[[ RECORDS TO USE, beginning ]]

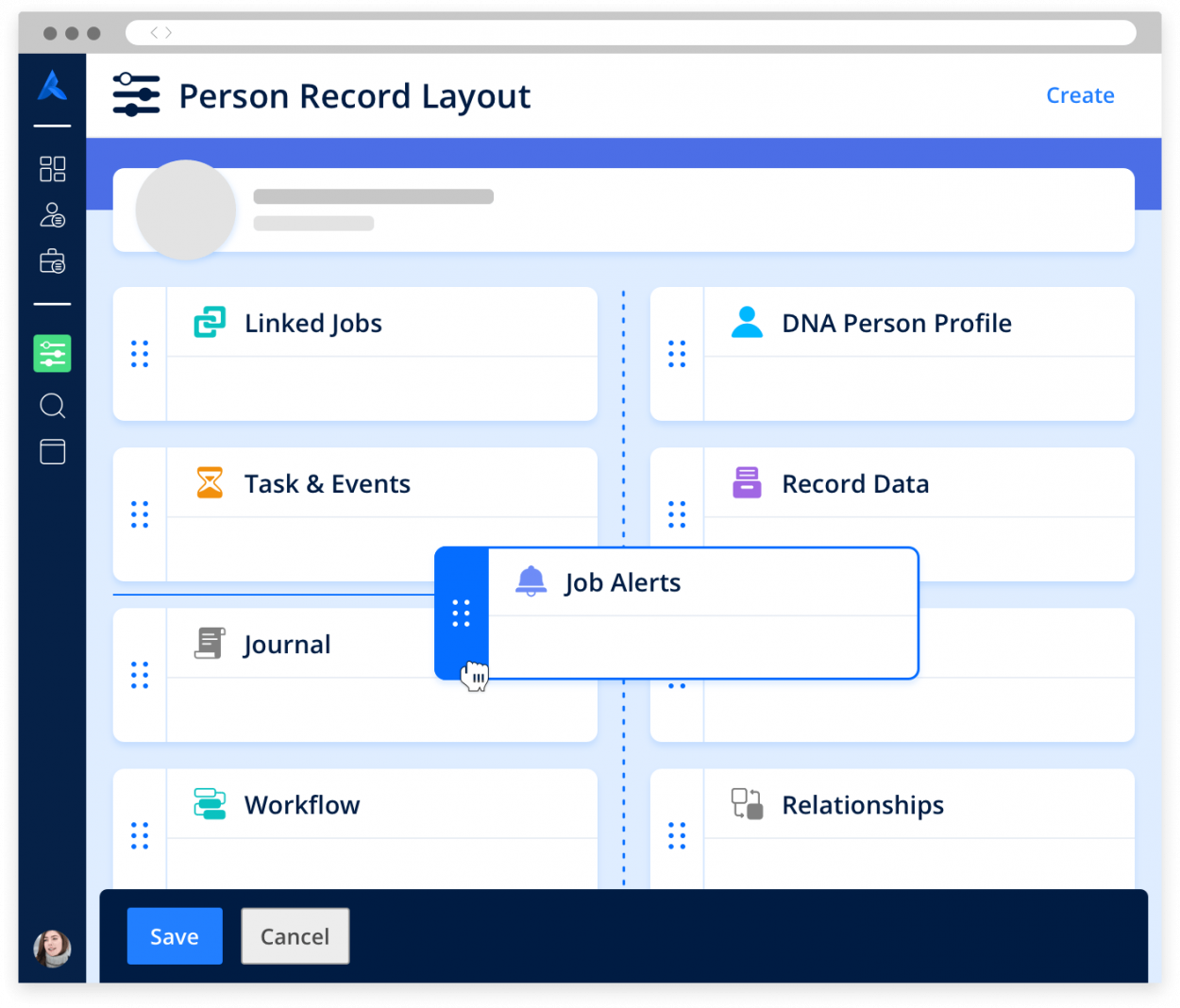Image resolution: width=1180 pixels, height=1008 pixels.
Task: Select the person records icon in sidebar
Action: click(x=52, y=214)
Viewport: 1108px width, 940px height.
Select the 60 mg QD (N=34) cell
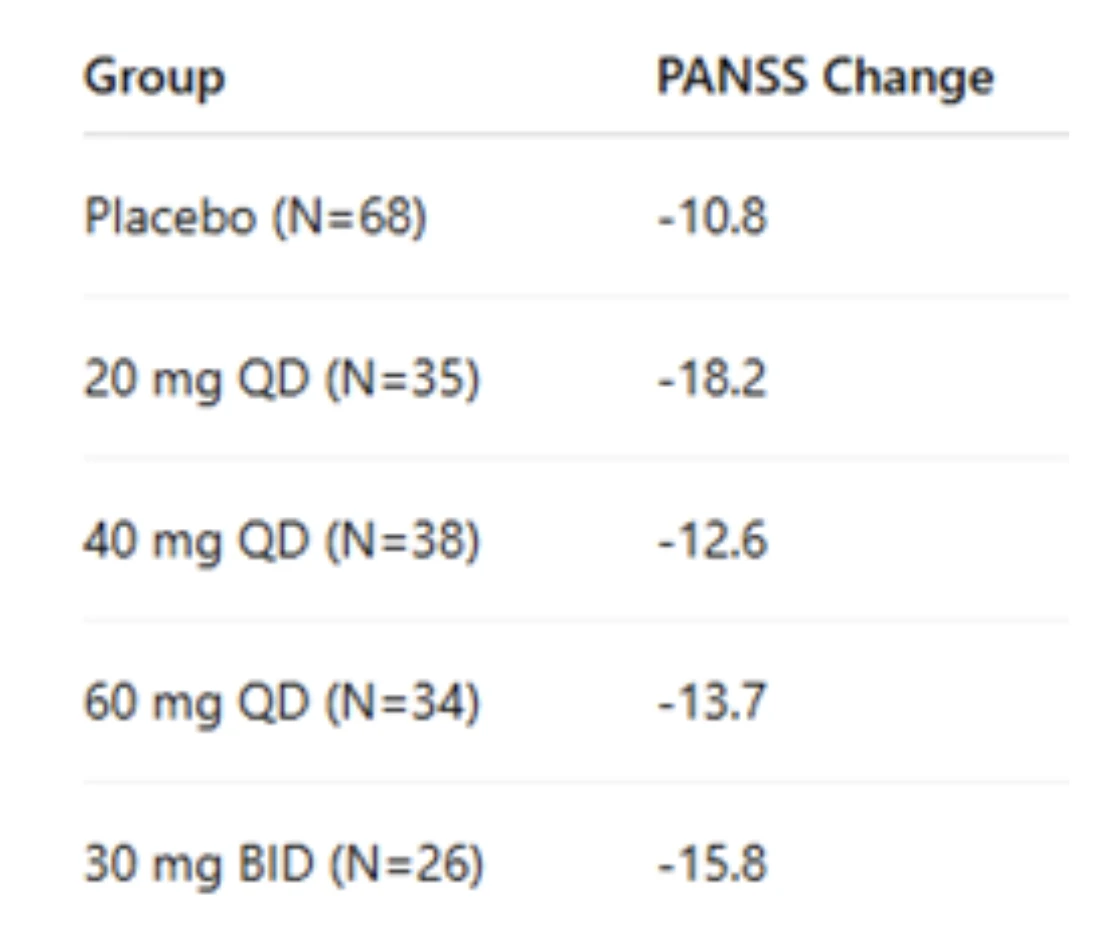pos(282,703)
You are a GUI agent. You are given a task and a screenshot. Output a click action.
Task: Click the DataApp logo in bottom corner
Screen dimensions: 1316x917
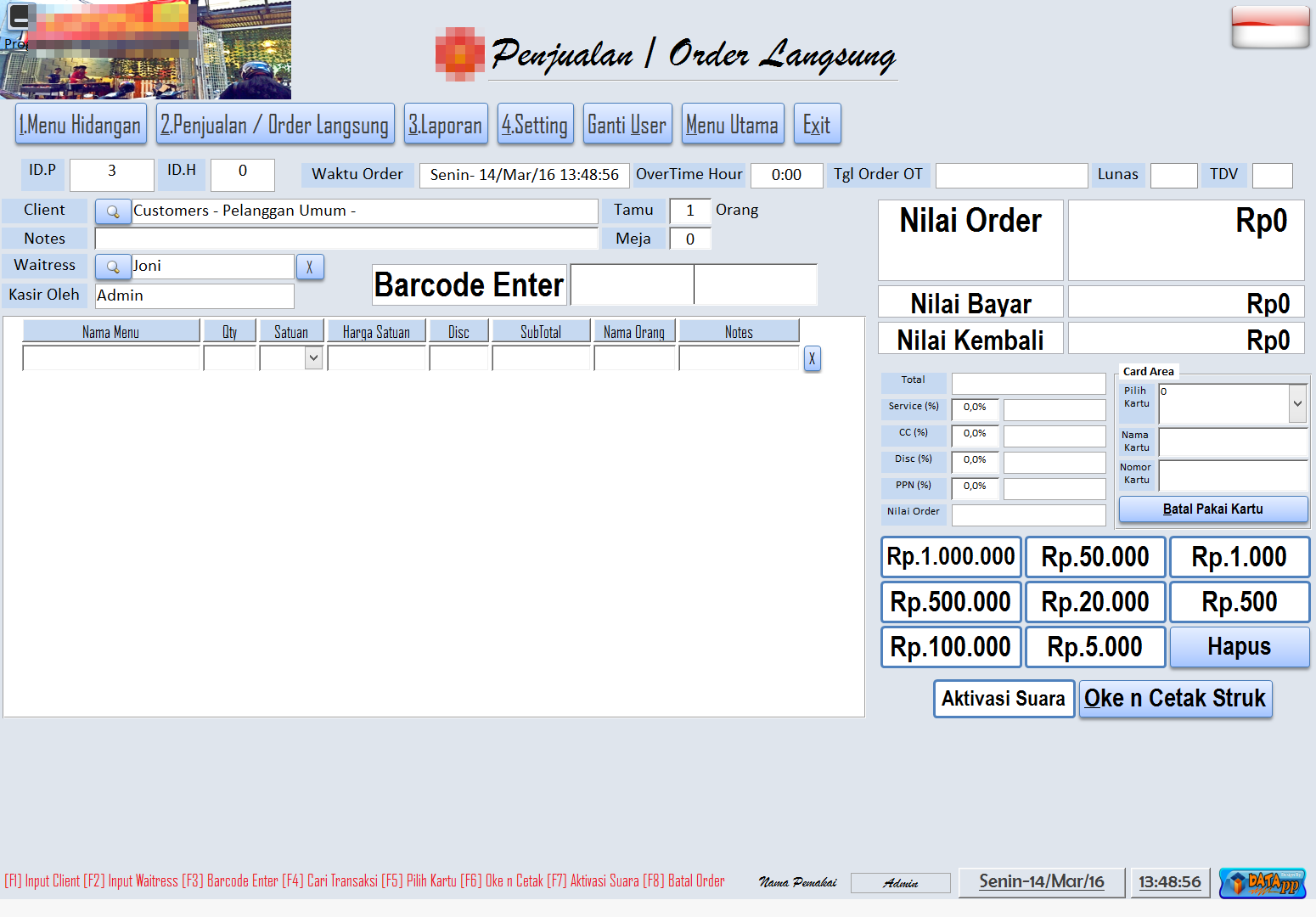[x=1263, y=883]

[[ RECORDS TO USE, end ]]

**ABOUT THIS TASK:**
From the line that contains "Viewport: 1108px width, 940px height." through the last line of the entries, transcribe every line exactly, leaving out the pictures.

**SOLUTION TO THIS PROBLEM:**
Viewport: 1108px width, 940px height.
Select the 60 mg QD (N=34) cell
pos(282,703)
You are a GUI agent. You are given a task and a screenshot. Output a click action.
Task: Click the DataApp logo in bottom corner
Screen dimensions: 1316x917
[x=1263, y=883]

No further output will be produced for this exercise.